This time last year Rodney and I had the chance to go out to Denver, Colorado for a long weekend. It had been nine years almost to the day since we had been there, and nine years since we had been around any real sort of mountains. We landed in the dark, but stretched our necks towards the plane windows, desperate to see if we could catch a silhouette of the Rockies—or at least determine what direction they might be in. But the darkness was coy, and the mountains were sleeping, and it wasn’t until we woke the next morning that we saw what the late hours of the night had hidden.

Rodney came in from the breakfast bar to our hotel room with a cup of coffee, a breakfast sandwich and a grin. “I found the mountains,” he asserted handing over the coffee. “Want to go see?”

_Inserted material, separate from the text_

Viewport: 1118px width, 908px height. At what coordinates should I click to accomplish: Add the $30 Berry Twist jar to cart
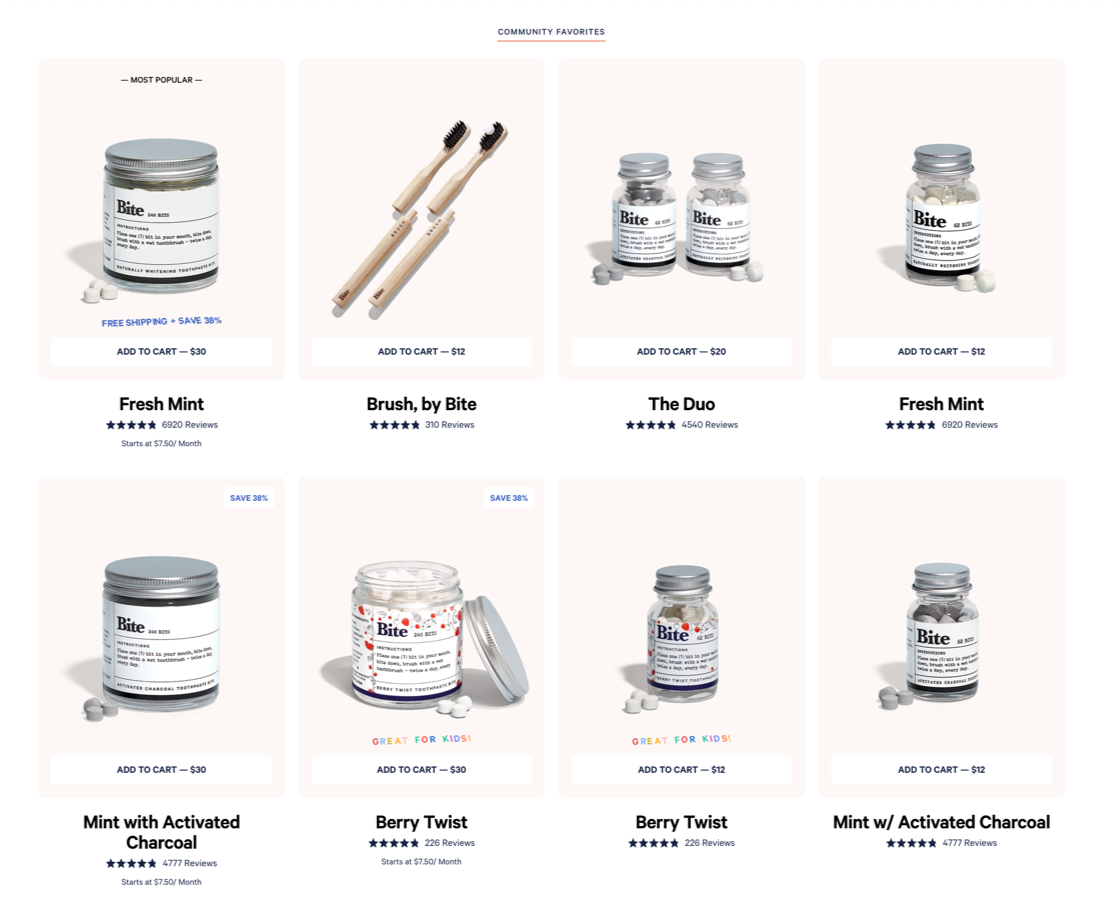[421, 770]
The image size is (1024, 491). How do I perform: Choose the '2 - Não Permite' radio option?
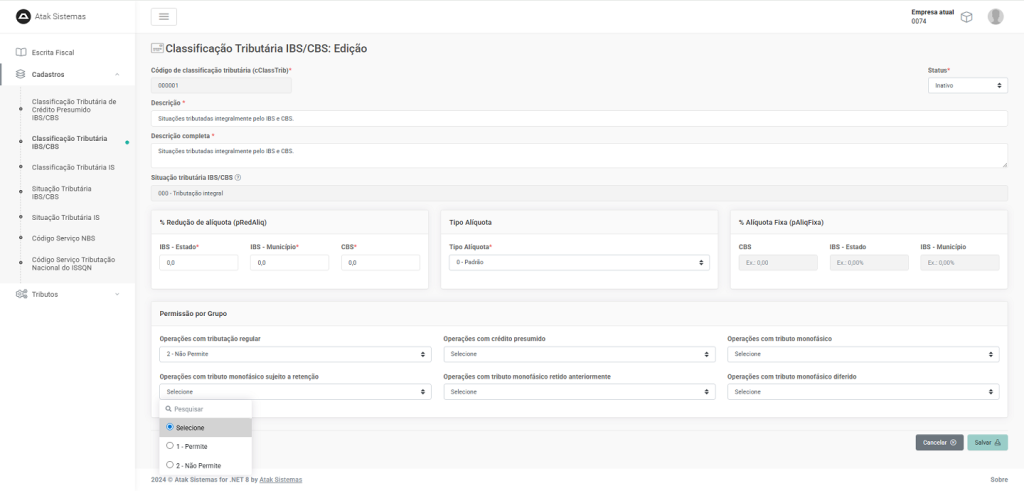pos(170,465)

Nearly running to the large window at the end of the hall, I came face to face with what night had hidden. There they were. Like they had been waiting for me. Snow capped and perfect. They’d been there all this time, even last night when all we could see were lighted highways and patchworked streets. They had been there. Not impatient to be seen. Waiting until a morning glory made them known.

Within the hour we left for a day of skiing, that ended with a quiet, reflective, drive back down the mountain to suburbia. We stopped for dinner in Idaho Springs, a small little town where we’d heard word of the one of a kind pizza. It was getting dark quickly when we arrived, the mountains still barely visible—black against a purple sky. But by the time we were done making ourselves sick on pizza crust dipped in honey, the sky matched the mountains. It was impossible to tell where one ended and the other began. If I didn’t know any better, I would have guessed they weren’t there at all.

By the time we left Colorado, my perception of the mountains had changed from that first day.  During the day it was impossible to miss them, but in the evenings, though invisible, I started to get a sense not just that they were still there, but where they were. They became a sort of true north. I always had the sense of them, even if the time of day told me otherwise. The reality of the landscape trumped what my eyes told me.

The psalmist in Psalm 36:6 writes, Your righteousness is like the highest mountains.

In other words, God’s rightness, his justice is like mountains. It took a weekend in the mountains for these words to hit home.

In some way or another, every day, I am confronted with a world that makes it feel like God’s rightness and his justice are missing. Are forgotten. Are late. There are days, weeks at a time, where it feels like I’ve landed a plane in the dark, and the rightness of God I hear about is no where to be found.

And then I have these mornings where the sun rises, and the light on the hills and the peaks before me, can literally only be described as “purple mountain majesty”, and I catch my breath. Because I just can’t believe that something so big and awe-inspiring and substantial was there all the time and I kick myself, because I had gotten so close to convincing myself otherwise.

If God’s righteousness is like the mountains, it means there are days where it feels like His righteousness is the axis the world spins around. And it means there are days where He seems eerily silent and convincingly absent.

But hang around long enough, begin to know the mountains long enough, get to know this God well enough, and even in the dark, even in the quiet, even in what feels like a lacking landscape, and a distant deity, you begin to understand that sometimes your mind plays tricks on you, that there are different shades of black—there is the black of emptiness, and then there is the temporary blackness that the world pushes against the steady mountains, and a persistent God— but does not prevail.

The key, I’m starting to understand, is to learn the difference. To accept the feeling of darkness without allowing it to call the shots.
It is believing in the rightness of God without always seeing it.
It is counting on the shadowed, steady presence of the mountains to reappear in the morning, as unlikely as that may sometimes feel.
It is holding vigil for the God who is our true north, even when the world’s landscape hides Him.

Visible or not. Reachable or not. There they are. There God’s righteousness is. Now the key is to live remembering it, even when it feels unlikely.